For those within ten years of their hoped-for retirement age, it's time to be realistic: will your nest egg support you for the next 30 or so years? Put it another way—if you annually withdraw the four to five percent of your portfolio's value, recommended as the safe rate, how much does that give you to live on? If that withdrawal rate number is a lot smaller than you spend right now, you're hardly alone.


The typical boomer has less than $100,000 in retirement savings—at a four percent withdrawal rate, that's about $4,000 per year. The last couple of years in the market have not been kind, but you cannot stop saving and investing. The stock market has rebounded from every single decline. Every single one. You have to believe it will recover again—or no one will ever retire, anyway.

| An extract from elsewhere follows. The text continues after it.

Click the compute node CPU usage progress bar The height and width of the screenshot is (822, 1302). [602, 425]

So do it—sock away the maximum amount into your 401(k) plan. That's $22,000 annually for those 50 and older, $16,500 for the youngsters.

Too difficult to live on such reduced means, you say? It's preferable to living on Social Security plus $4,000 a year. Better yet, think how those added savings will boost your standard of living in retirement. As an example, assume a 55 year old worker who wants to retire in ten years but has no savings. His employer will match half of the first 6 percent of salary he contributes to a 401(k) plan. That plan is invested in a mix of stocks and bonds designed to return an annualized eight percent yield. The employee currently earns $80,000 and gets an annual three percent raise. If the employee contributes six percent of his salary each year for the next ten years—just enough to get the employer match—he will retire with $147,340 in the plan. If the employee contributes the full $16,500 each year, he'd have $345,736 at retirement. Better yet, if he uses the catch up contribution and contributes $22,000, he could retire with $444,610.

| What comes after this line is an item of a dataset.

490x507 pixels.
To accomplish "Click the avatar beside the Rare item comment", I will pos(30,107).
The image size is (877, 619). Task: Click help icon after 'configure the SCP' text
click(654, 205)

After maxing out your 401(k) contribution, don't neglect your IRA. You can save $6,000 per year ($5,000 if under age 50). Contribute to a Roth IRA if you can (maximum income—after 401(k) contributions—for doing so is $105,000 for singles and $166,000 for married filing jointly) and to a traditional IRA if you can't.


Retiring mortgage free has been a traditional goal, but for many people it has not been the reality. Eliminating that monthly payment can make a huge difference in your retirement standard of living. Right now, interest rates are as low as they've been in years. If you still have a mortgage, look into refinancing. For the same monthly cost, you may be able to reduce the remaining term. If not, you could reduce the interest rate but continue to make payments in the same amount you are now—direct that the extra amount you pay each month be allocated to principal. That gets you to the same place.

A word of warning: don't dip into retirement funds or other long-term savings to speed up your mortgage payments. That reduces your liquidity when you are trying to enhance it. If you have no cash flow to pay down your mortgage, consider downsizing by selling your home and purchasing a new one for no more than the net proceeds, or at least at a smaller cost than the sales price of your current home.


For those born after 1942, the minimum full retirement age for Social Security is 66, not 65. Beginning with those born in 1960, it's age 67. It may be time to think of your retirement age as something after age 65 as well. More years in the work force gives you more time to boost your nest egg and less time you'll need to draw down from it. As the Baby Boomers reinvent retirement, this is going to be one of the ways they do it.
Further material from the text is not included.